Para los que sí leen antes de hablar, incluyo el párrafo inicial de los criterios de evaluación de Educación para la ciudadanía para 1º, 2º y 3º de ESO en Aragón (Orden de 9 de mayo de 2007, del Currículo de ESO en Aragón). Miren si somos malvados y lavacerebros.

Criterios de evaluación Educación para la Ciudadanía (1º-3º ESO)
1. Identificar y rechazar, a partir del análisis de hechos reales o figurados, las situaciones de discriminación injusta hacia personas de diferente origen, género, ideología, religión, orientación afectivo-sexual y otras, respetando las diferencias personales y mostrando autonomía de criterio.
2. Participar en la vida del centro y del entorno y practicar el diálogo para superar los conflictos en las relaciones escolares y familiares.
3. Utilizar diferentes fuentes de información y considerar las distintas posiciones y alternativas existentes en los debates que se planteen sobre problemas y situaciones de carácter local o global.
4. Identificar los principios básicos de la Declaración Universal de los Derechos Humanos y su evolución, distinguir situaciones de violación de los mismos y reconocer y rechazar las desigualdades de hecho y de derecho, en particular las que afectan a las mujeres.

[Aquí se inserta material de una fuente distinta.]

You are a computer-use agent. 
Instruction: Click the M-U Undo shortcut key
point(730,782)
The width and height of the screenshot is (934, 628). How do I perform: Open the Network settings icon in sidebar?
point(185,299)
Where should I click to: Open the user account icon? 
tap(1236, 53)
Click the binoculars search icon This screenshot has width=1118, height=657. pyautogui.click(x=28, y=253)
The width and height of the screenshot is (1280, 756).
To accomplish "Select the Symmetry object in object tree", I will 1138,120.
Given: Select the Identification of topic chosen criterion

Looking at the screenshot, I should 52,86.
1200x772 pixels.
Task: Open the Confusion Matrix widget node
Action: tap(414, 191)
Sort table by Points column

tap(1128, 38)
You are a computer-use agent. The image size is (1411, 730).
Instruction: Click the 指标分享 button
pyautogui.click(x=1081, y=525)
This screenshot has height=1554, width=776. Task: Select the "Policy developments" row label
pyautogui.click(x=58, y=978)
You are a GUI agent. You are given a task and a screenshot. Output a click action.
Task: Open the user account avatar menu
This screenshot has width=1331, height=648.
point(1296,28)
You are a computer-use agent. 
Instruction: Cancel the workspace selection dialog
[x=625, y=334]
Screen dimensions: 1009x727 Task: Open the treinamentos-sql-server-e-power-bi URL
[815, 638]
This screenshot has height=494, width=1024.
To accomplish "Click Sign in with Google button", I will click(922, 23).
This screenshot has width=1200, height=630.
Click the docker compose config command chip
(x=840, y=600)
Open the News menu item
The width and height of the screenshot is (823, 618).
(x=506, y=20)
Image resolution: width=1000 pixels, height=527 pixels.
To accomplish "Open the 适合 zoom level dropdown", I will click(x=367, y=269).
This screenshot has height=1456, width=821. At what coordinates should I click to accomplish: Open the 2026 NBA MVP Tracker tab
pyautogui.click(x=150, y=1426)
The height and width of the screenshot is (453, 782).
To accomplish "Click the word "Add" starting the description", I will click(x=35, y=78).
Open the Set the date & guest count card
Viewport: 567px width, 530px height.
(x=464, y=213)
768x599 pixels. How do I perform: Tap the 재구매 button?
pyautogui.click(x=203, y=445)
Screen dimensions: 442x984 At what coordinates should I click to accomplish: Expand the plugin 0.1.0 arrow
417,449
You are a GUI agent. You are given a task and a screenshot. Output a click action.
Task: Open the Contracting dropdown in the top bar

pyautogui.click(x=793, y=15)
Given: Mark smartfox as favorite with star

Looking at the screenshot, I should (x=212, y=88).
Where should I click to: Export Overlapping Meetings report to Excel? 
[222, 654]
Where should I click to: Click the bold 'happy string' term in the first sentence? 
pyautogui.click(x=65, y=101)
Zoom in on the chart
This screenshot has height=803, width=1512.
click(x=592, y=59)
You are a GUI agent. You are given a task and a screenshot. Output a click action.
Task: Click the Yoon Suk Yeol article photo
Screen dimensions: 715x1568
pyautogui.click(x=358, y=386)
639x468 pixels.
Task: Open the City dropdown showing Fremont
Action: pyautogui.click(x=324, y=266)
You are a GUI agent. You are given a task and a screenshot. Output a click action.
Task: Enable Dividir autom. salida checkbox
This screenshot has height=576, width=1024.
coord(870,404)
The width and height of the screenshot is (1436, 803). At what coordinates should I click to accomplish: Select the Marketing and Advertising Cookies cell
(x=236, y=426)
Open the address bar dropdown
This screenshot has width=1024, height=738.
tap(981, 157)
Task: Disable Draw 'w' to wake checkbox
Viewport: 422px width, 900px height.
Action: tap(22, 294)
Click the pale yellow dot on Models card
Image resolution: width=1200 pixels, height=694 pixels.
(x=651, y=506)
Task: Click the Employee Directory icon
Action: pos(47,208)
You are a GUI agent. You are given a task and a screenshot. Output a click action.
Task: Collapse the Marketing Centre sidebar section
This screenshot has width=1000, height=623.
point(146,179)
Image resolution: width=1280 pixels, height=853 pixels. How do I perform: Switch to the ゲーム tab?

5. Reconocer los principios democráticos y las instituciones fundamentales que establece la Constitución española y los Estatutos de Autonomía y describir la organización, funciones y forma de elección de algunos órganos de
gobierno municipales, autonómicos y estatales, atendiendo también al carácter democrático de las instituciones aragonesas (Ayuntamientos, Cortes de Aragón, Gobierno de Aragón y Justicia de Aragón).
6. Identificar los principales servicios públicos que deben garantizar las administraciones, reconocerlos como un derecho ciudadano, valorar la contribución de todos en su mantenimiento y mostrar, ante situaciones de la vida cotidiana, actitudes cívicas relativas al cuidado del entorno, la seguridad vial, la protección civil y el consumo responsable.
7. Identificar algunos de los rasgos de las sociedades actuales (desigualdad, pluralidad cultural, compleja convivencia urbana, etc.) y desarrollar actitudes responsables que contribuyan a su mejora.
8. Identificar las características de la globalización y el papel que juegan en ella los medios de comunicación, reconocer las relaciones que existen entre la sociedad en la que se vive y la vida de las personas de otras partes del mundo.
9. Reconocer la existencia de conflictos y el papel que desempeñan en los mismos las organizaciones internacionales y las fuerzas de pacificación. Valorar la importancia de las leyes y la participación humanitaria para paliar las consecuencias de los conflictos.